Au début de février, une oasis dans le monde des urgences montréalaises semble apparaître à l'Hôpital général juif de Montréal. L'idée de se retrouver devant un médecin - un vrai - à peine 20 minutes après avoir traversé la porte des urgences fait saliver bien des patients exaspérés par les temps d'attente catastrophiques. Deux mois plus tard, l'oasis semble n'être plus qu'un mirage.

L'idée de voir un médecin après 20 petites minutes d'attente aux urgences de l'Hôpital général juif (HGJ) a poussé des centaines de Montréalais à se ruer sur l'hôpital, créant un embouteillage qui a plombé le temps d'attente affiché par l'établissement, a appris La Presse.

Lors de l'inauguration de ses nouveaux locaux en février dernier, le patron des urgences de l'HGJ, le Dr Marc Afilalo, avait dévoilé qu'il visait un délai moyen de 20 minutes entre l'arrivée d'un patient à l'urgence et son premier contact avec un médecin.

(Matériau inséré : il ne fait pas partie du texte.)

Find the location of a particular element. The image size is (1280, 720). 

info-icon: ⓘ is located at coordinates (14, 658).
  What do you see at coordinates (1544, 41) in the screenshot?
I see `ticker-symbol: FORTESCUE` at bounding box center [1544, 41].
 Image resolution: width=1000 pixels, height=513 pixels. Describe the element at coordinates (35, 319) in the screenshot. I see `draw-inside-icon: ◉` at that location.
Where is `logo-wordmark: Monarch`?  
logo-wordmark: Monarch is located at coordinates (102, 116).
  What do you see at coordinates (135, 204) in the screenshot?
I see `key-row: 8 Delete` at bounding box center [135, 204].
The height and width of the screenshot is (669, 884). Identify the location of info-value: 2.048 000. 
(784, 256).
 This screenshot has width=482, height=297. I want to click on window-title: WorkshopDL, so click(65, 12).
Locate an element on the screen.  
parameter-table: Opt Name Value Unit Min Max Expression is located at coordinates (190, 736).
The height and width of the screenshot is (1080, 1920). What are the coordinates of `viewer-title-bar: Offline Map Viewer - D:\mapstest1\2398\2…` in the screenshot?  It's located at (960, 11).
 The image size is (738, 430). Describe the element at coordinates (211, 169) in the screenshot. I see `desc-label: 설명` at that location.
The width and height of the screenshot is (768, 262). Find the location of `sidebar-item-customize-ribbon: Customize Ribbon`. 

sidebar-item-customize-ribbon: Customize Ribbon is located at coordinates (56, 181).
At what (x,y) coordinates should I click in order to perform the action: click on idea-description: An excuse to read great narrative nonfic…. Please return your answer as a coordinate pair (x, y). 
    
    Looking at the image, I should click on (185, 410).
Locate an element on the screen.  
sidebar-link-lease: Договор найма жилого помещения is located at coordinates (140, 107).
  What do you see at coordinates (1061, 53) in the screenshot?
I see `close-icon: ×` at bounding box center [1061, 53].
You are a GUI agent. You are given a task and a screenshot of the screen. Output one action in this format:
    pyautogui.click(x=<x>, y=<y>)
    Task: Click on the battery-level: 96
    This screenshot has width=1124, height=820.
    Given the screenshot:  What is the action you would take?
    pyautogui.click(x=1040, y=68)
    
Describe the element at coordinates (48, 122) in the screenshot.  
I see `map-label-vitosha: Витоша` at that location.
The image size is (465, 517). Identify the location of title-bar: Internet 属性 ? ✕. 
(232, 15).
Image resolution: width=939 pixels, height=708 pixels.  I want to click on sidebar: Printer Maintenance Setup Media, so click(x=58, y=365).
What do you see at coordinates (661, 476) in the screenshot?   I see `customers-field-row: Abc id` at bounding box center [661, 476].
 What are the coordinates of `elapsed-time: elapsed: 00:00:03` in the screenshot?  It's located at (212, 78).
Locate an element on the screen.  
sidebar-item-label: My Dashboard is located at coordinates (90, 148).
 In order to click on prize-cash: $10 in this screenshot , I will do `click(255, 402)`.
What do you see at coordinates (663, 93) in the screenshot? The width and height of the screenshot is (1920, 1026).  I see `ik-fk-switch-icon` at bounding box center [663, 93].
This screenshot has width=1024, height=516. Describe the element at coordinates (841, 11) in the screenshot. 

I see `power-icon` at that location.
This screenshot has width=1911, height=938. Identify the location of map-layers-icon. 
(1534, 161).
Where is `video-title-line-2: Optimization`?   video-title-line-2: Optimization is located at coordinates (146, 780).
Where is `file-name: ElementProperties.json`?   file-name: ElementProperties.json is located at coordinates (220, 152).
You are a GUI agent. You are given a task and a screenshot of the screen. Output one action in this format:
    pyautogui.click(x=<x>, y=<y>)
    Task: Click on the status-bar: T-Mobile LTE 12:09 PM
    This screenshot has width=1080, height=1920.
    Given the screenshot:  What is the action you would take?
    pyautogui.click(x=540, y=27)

Deux mois plus tard, le coup de publicité bien involontaire a eu des effets dévastateurs sur son service, a confié le médecin à La Presse. Exit l'objectif du 20 minutes, les cas de grippes ou de simples étourdissements peuvent attendre plusieurs heures parce que la fréquentation a bondi de 27% presque du jour au lendemain.

Débordement

«Notre peur extrême, notre phobie, c'était une augmentation du nombre de patients, a dit M. Afilalo. Aucune urgence ne peut bien fonctionner si le volume de patients devient incroyablement trop élevé. C'est le cas depuis le 16 février.»

La situation est si problématique que le médecin a effectué une présentation spéciale devant l'Agence de la santé et des services sociaux de Montréal il y a quelques jours. Il y a plaidé qu'en moyenne, autour de 110 patients se présentent quotidiennement aux urgences de chaque hôpital de Montréal. À l'HGJ, on frôle le cap des 280 patients quotidiennement. «Et c'est sur une pente ascendante.»

Publicité involontaire

S'il n'en tenait qu'à lui, Marc Afilalo n'aurait pas fait de promotion autour de l'inauguration des nouvelles urgences de l'HGJ.

«La conférence de presse avait été commandée par le ministre et non pas par nous. Si c'était juste de nous, on ne l'aurait pas fait», a-t-il confié. «La performance tue, c'est aussi simple que ça. [...] Il ne faut même pas dire que notre performance est bonne, parce qu'on va être inondés de patients.»

Une Montréalaise rencontrée aux urgences de l'hôpital, samedi, représente parfaitement les cas évoqués par M. Afilalo. «On habite à côté de [l'hôpital] Maisonneuve-Rosemont. C'est la première fois qu'on vient», a indiqué Johanne (nom fictif). Comme plusieurs nouveaux patients des urgences du Jewish, c'est l'idée de voir un médecin en 20 minutes qui l'a poussée à s'y présenter.

Le Dr Afilalo dit avoir été mal compris. Il assure ne jamais avoir dit qu'un patient atteint d'un mal bénin se retrouverait devant un médecin en claquant des doigts. «C'est 20 minutes en moyenne. Ce n'est certainement pas 20 minutes pour les cas de priorité 1 [les plus graves] et ce n'est pas 20 minutes pour les cas de priorité 4 ou 5 [les plus bénins]. Et c'est si l'urgence accueille un nombre de patients qu'elle [a la capacité] de prendre.»

M. Afilalo appelle les autorités de la santé montréalaises à s'attaquer de front à ce problème. En entrevue, il a relaté que l'Agence de la santé et des services sociaux de Montréal lui avait promis son appui en cas de débordement après les rénovations des urgences de son hôpital. Le scénario du pire s'est produit, mais le médecin attend toujours le coup de pouce des autorités.